According to Associate Dean of Undergraduates Donald Ostdiek, the new center's broader concept is combining individual problem solving with health education. The center will be an evolution of wellness where three new social workers will be working to reach students personally and in small groups, Ostdiek said.
"Really, it's an evolution beyond having separate offices for these things... beyond just offering education," Ostdiek said.
The social workers have a background in mental health, according to Director of Student Development and Retention Kate Noonan.
"They're able to really help students problem solve," Noonan said. "They're going to be very accessible and they will be able to really sit down and talk to students one-on-one and get them connected to resources at Rice and have them learn about ... options at Rice or off campus. Because they have that background and training, I think we're able to do some different kind of work with students one-on-one."
The social workers will have flexibility to go to the residential colleges and graduate housing during the evenings, Ostdiek said.

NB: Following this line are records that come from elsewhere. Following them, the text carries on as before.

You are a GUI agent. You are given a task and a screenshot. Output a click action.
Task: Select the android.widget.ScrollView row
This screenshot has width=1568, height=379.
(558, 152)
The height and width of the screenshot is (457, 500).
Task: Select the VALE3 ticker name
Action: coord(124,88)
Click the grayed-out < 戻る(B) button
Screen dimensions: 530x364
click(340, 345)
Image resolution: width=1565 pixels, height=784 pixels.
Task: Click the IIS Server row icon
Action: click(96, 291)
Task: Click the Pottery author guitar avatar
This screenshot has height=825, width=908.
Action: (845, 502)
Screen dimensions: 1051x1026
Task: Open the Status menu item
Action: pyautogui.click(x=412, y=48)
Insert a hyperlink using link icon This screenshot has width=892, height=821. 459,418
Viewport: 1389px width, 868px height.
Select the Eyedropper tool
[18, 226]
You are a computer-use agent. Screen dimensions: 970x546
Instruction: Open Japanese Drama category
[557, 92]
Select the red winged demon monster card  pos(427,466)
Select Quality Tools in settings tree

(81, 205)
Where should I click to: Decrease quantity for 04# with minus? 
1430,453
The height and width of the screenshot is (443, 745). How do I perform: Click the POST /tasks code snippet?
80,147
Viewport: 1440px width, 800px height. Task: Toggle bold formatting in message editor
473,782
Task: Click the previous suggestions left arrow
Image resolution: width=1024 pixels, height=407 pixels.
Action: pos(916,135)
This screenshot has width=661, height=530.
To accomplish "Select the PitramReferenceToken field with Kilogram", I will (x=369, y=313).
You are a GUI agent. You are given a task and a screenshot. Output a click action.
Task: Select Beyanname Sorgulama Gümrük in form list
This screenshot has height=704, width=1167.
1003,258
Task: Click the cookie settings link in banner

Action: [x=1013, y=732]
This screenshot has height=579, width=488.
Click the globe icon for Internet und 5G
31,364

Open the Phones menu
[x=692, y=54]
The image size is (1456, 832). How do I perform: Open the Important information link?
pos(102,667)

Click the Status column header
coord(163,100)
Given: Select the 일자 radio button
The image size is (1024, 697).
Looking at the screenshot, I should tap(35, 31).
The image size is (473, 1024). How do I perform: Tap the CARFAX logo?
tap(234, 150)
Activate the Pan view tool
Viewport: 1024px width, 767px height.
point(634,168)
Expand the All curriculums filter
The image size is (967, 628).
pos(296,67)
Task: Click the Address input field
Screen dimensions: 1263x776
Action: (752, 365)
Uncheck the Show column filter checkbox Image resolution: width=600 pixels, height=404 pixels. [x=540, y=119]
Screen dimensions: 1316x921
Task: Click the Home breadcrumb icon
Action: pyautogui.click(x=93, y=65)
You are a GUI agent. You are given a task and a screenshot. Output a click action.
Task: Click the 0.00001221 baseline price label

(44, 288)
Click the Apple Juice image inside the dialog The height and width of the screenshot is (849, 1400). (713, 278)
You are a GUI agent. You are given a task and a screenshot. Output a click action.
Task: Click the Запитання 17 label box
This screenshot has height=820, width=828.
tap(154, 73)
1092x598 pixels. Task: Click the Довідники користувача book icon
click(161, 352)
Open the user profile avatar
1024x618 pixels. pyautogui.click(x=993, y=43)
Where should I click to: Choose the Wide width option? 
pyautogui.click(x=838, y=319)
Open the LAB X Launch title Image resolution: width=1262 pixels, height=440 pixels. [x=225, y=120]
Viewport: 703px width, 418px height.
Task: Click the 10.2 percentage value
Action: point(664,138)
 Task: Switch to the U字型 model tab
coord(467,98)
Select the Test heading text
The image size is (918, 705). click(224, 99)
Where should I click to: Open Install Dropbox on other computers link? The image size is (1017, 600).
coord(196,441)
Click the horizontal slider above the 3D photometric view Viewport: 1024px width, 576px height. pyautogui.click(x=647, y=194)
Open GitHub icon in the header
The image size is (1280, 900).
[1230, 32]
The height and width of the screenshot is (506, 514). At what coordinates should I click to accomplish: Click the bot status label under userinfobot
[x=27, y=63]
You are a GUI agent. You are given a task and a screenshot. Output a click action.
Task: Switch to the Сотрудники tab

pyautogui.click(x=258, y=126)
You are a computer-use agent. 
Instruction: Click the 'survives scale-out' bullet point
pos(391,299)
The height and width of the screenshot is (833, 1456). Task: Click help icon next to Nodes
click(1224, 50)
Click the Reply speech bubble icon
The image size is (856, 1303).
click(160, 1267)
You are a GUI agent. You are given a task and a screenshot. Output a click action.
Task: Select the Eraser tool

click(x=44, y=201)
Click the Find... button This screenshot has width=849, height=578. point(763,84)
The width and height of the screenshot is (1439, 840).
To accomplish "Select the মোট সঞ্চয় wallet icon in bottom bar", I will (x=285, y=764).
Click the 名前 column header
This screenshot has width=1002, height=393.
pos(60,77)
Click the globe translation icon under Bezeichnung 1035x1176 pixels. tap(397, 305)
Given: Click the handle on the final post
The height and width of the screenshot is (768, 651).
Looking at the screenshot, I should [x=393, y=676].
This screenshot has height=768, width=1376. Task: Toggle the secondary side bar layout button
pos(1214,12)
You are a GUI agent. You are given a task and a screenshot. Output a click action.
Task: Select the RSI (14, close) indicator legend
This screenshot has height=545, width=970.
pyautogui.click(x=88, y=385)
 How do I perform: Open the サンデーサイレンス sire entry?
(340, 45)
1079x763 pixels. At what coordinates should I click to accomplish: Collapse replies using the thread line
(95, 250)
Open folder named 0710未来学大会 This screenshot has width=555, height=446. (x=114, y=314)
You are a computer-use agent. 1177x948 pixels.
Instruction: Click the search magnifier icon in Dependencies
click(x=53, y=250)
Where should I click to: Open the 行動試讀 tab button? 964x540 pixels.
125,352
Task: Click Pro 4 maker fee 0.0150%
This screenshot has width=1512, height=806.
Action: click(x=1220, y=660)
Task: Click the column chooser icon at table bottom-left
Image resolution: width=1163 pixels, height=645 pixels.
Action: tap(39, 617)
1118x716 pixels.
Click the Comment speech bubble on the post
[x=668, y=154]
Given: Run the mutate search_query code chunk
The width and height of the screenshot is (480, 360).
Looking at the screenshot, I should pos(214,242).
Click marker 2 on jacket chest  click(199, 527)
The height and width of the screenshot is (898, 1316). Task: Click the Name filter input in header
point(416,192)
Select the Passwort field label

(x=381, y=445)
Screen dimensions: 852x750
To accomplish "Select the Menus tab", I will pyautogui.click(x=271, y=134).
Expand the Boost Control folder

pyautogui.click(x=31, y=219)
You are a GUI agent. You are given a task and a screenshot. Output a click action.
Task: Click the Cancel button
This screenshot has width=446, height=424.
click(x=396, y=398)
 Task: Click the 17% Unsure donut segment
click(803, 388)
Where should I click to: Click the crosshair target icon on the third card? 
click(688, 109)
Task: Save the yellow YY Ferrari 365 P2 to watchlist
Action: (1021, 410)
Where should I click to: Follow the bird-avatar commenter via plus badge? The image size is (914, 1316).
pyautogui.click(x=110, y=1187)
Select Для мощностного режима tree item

According to Noonan, the social workers will have a more informal and organic relationship with students by having meals with them. Possible duties include attending college government meetings, working in conjunction with the Rice Health Advisors and holding small group discussions.
Wellness Program Specialist Patrick Lukingbeal said the key messages of the new center are being approachable, accessible and visible.
"I think another big piece of our work that we're [doing] this year is kind of this whole collaboration and engagement piece with students," Lukingbeal said.
Over the last year, Noonan and Retention Counselor Agnes Ho heard input from a Student Association forum and held a discussion with Orientation Week advisers in April.
"I think a lot of this is a natural evolution that comes from a lot of student input and a lot of input from our faculty and staff that we work with regularly as well," Noonan said. "It's been something we've been thinking about for quite a while and we've really been paying particular attention to what students are thinking and how we can help them."
Will Rice College junior Petra Constable said she thinks combining both centers into one office will be a welcomed change.
"Their new approach on educating students on how to deal with things on their own is also a great idea because it will definitely help to prevent more serious wellness issues arising as a result of students not wanting to seek help for fear of embarrassment," Constable said.
In addition to the Student Wellbeing Office, the Rice Counseling Center is another resource on campus for students seeking help for mental health. Dr. Kurt Cousins, a psychiatrist, was hired in July to become the director of the center; however, he is no longer with the university, according to Dean of Undergraduates John Hutchinson.
"We did not have a good fit," Hutchinson said. "We place a high priority on providing care for our students, and we believe this change will provide the best level of service."
Dr. Timothy Baumgartner is currently serving as the director of the counseling center. Hutchinson said the university will carefully consider the best options for the center in hiring a new director. He said Rice will continue with its commitment to providing access to psychiatric services.